● PROBLEM DETAILS: The response must be the exact lines from the line holding "Image resolution: width=1000" through the end of the entries, with no pictures and nothing else.

● Saved entries:
+===+
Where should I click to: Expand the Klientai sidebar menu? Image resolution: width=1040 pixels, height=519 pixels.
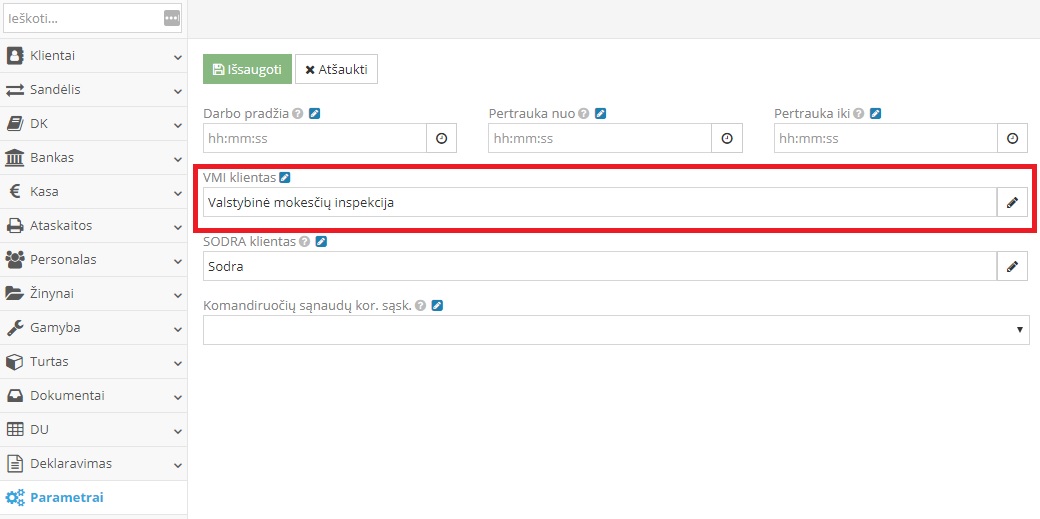[x=93, y=56]
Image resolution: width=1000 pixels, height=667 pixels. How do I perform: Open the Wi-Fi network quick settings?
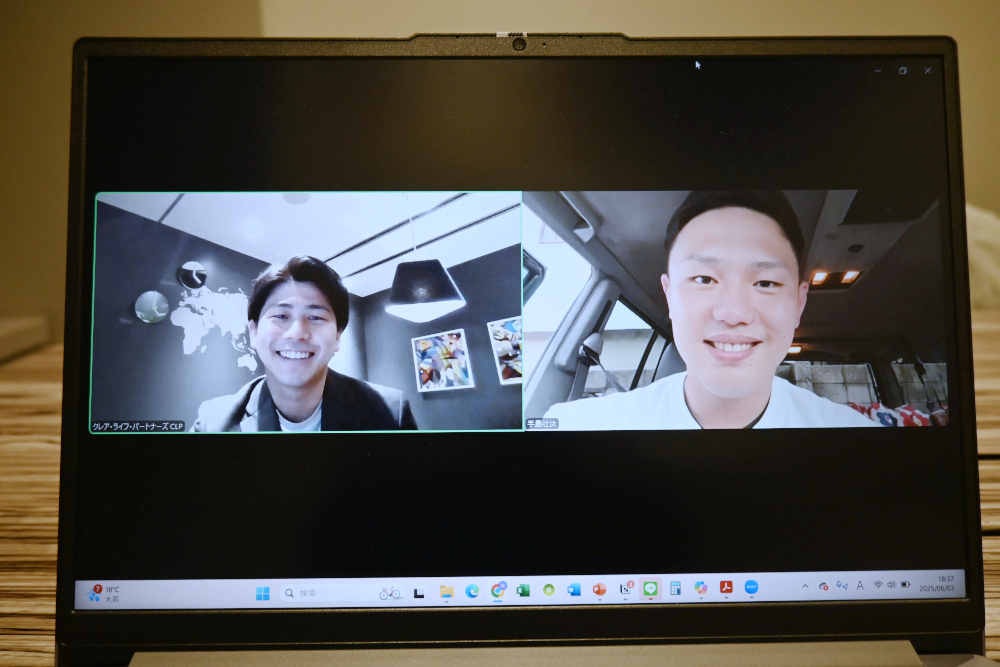coord(877,584)
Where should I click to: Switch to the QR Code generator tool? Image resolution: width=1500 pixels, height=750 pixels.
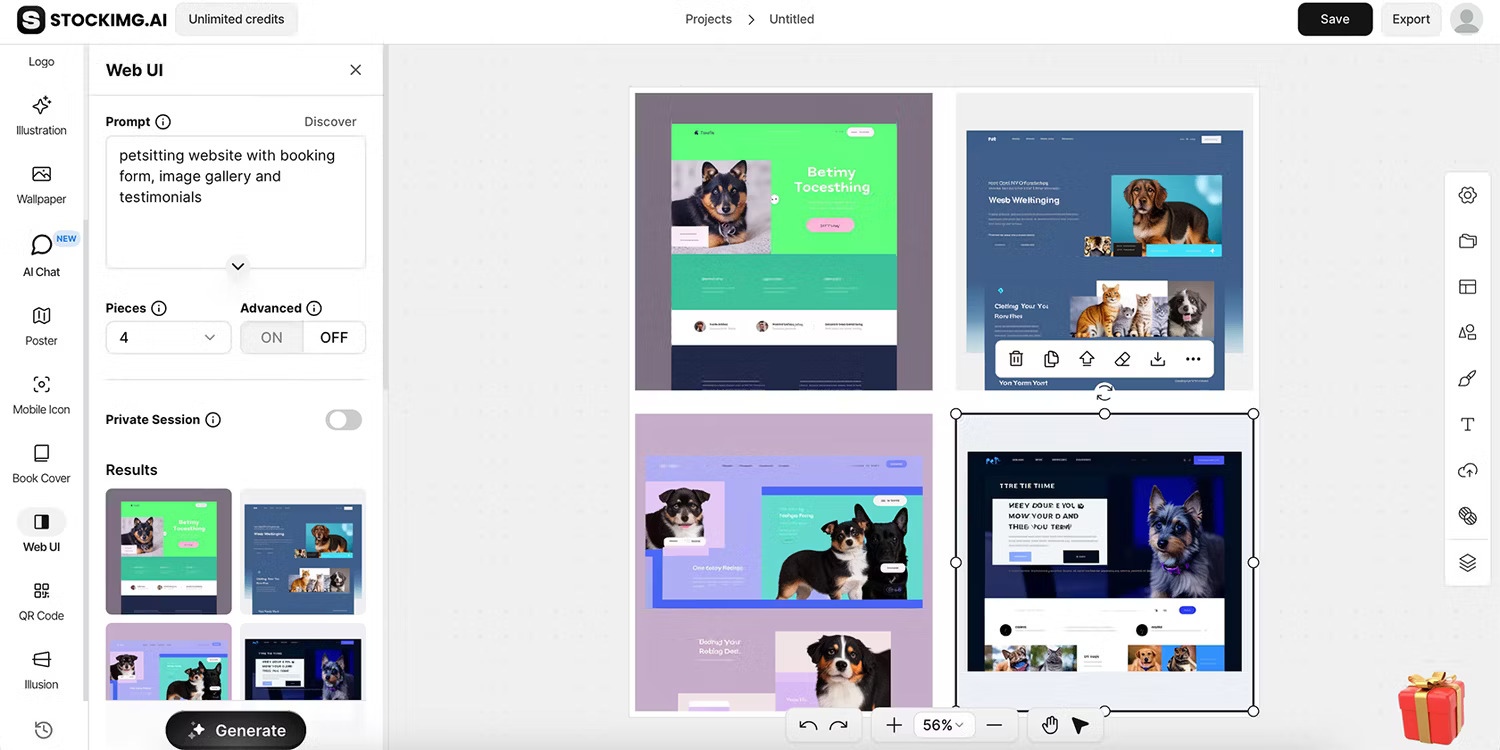(41, 600)
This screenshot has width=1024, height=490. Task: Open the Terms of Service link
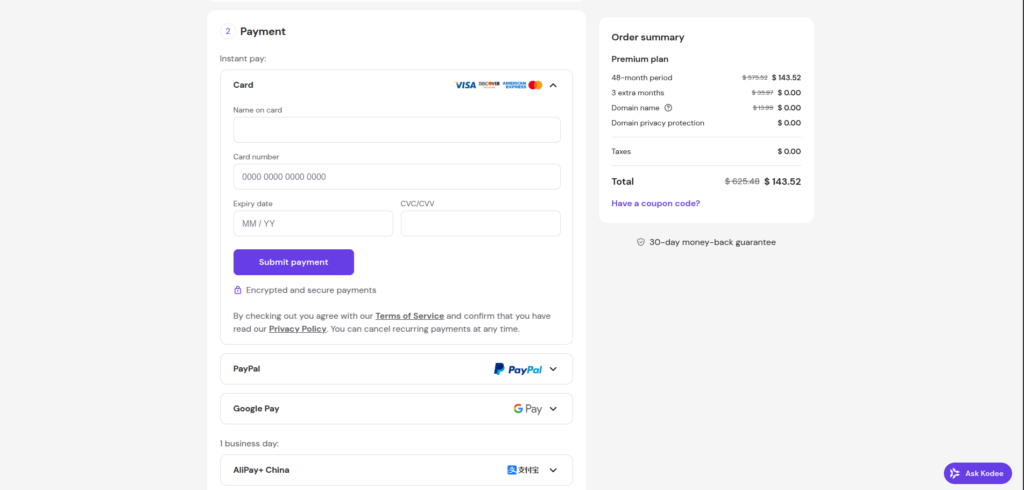(409, 316)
+===+
● REPLY TO THE EXERCISE:
Image resolution: width=1000 pixels, height=667 pixels. How do I perform: Open the Wi-Fi network quick settings?
coord(877,584)
Where should I click to: Switch to the QR Code generator tool? Image resolution: width=1500 pixels, height=750 pixels.
(41, 600)
This screenshot has width=1024, height=490. Task: Open the Terms of Service link
(409, 316)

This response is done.